I'm alright, f**k you jack

We must address the question of values based on cultural standing, education and a quality of life beyond the concrete jungle guided by the greed for more and more money

The news that the Mercury House permit was acceded to by the Planning Authority with the blessing of both PN and PL representativeswas no surprise
The news that the Mercury House permit was acceded to by the Planning Authority with the blessing of both PN and PL representativeswas no surprise

Sailors in the Imperial British fleet returning home from the war, coined the phrase, ‘I’m alright, f**k you jack’. They did so because they realised, albeit too late, that their sacrifices went unnoticed. With our bond to the British navy, these were words I would hear from a very early age.

I kind of enjoy the way some people break their Maltese storyline and suddenly make reference to ‘f**k you jack’ to point how someone couldn’t give a hoot about the implications of his actions.

Most readers may recall the term ‘amoral familism’, a term advanced (but not coined) by Jeremy Boissevain, who died two and half years ago and who loved Malta.

It describes the typical, self-interested, family-centric society where the State – or even the community’s better interest – is sacrificed on the altar of one’s own personal benefit.

It is the gateway for nepotism; and in a liberal democracy dominated by two parties, patronage is what feeds Malta’s dependence on the political class.

Now this may not be a very opportune moment to complain that we are a society of self-centred individuals with people who do not care if the building construction is ugly or unsuitable for this country, or whether it blocks the natural light for the neighbours, or even if it has changed the lives of those in the community.

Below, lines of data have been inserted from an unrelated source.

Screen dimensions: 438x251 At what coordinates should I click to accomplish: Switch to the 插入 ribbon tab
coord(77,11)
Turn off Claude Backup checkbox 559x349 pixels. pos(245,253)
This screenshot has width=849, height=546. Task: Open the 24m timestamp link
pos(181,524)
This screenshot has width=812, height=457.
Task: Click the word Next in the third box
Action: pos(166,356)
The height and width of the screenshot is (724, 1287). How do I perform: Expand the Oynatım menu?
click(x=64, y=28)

They do not give a damn if they have left the neighbours dealing with fine dust for weeks on end or if there is more traffic and pollution, more noise and more digging into the blessed Maltese franka and more grey and white concrete pillars reaching up to the sky.

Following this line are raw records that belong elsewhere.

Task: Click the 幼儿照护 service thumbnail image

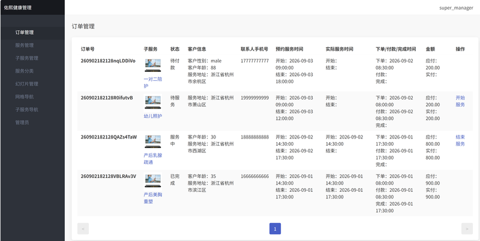Action: [x=153, y=102]
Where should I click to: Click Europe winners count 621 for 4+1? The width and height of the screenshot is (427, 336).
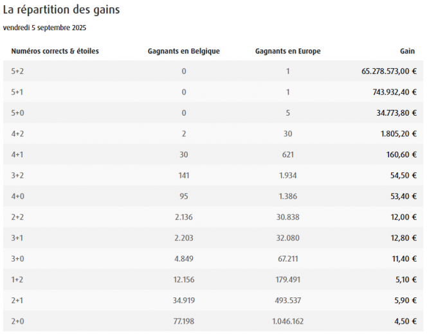[x=287, y=155]
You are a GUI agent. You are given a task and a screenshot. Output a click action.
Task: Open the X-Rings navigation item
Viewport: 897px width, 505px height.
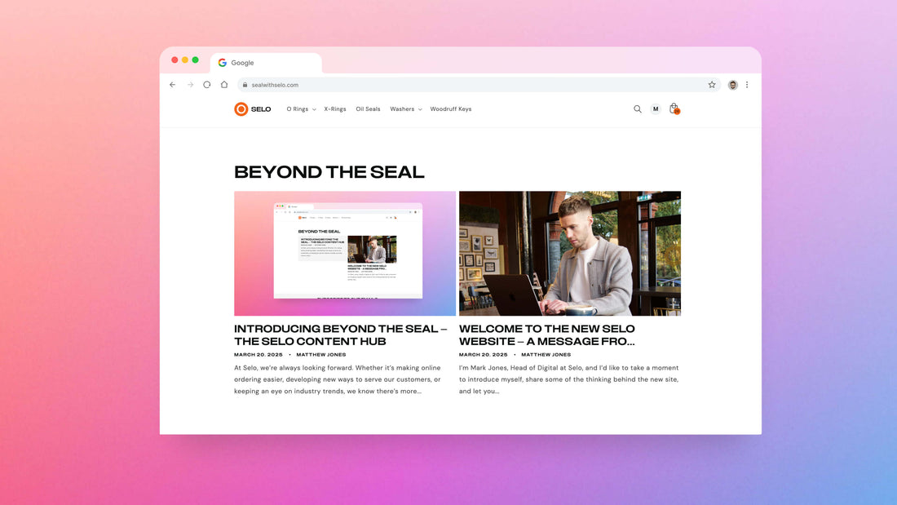click(335, 109)
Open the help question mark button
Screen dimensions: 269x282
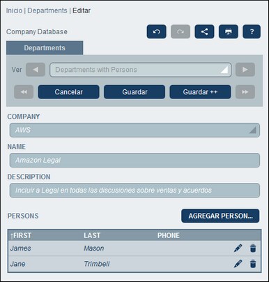[252, 31]
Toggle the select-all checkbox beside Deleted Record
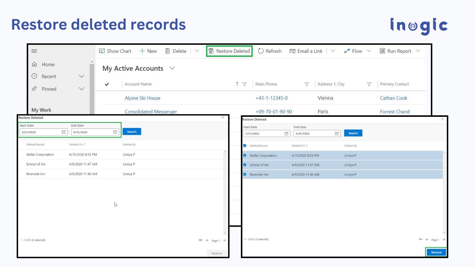The height and width of the screenshot is (267, 475). pyautogui.click(x=245, y=146)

And that is only the tip of the iceberg of our egocentrism. I am referring to the ego-centrism that is a human factor and not a Maltese trait. All this talk of Malta of being an abnormal country is far-fetched. What we do as journalists is no different from what other journalists investigate or probe.

Nonetheless this is a small country and never before have we been faced with two political parties who could stand for the same thing if it were not for their leaders. The style is similar and so are their aspirations.

But let us focus on the real issues. And I am really sorry to bother you for the umpteenth time about the way this country is being pillaged and transformed. But we really need to do something.

What we need to do is to turn around this amoral familism and use it to argue that our families, our progeny have the right to pristine surroundings and a room with a view. To argue that what we are doing is for future generations. We really need to get cracking with this idea and make it part of the #saveourcountryside campaign.

We also know that the building construction industry is the prime donor of both the PN and PL. They pay for the wages of the staff and the top men and women who campaign as if it were a question of life or death. In MaltaToday you can read a news story written by Yannick Pace who revisits an article he wrote almost a year ago and points out the fact that the commercial companies of the two main political parties are in complete breach of the law for having failed to file their audited accounts.

In the case of Media.link, the last annual return was handed in 12 years ago and in the case of One productions, five years ago. The PL’s research and consultancy company filed its accounts 15 years ago and the PN’s travel arm seven years ago.

Not to mention the fact that the two parties pay their bills, loans and what not whenever they like, as is the case with their national insurance contributions and VAT.

Just imagine for a minute if YOU did not pay your bills or filled up your tax returns correctly and on time!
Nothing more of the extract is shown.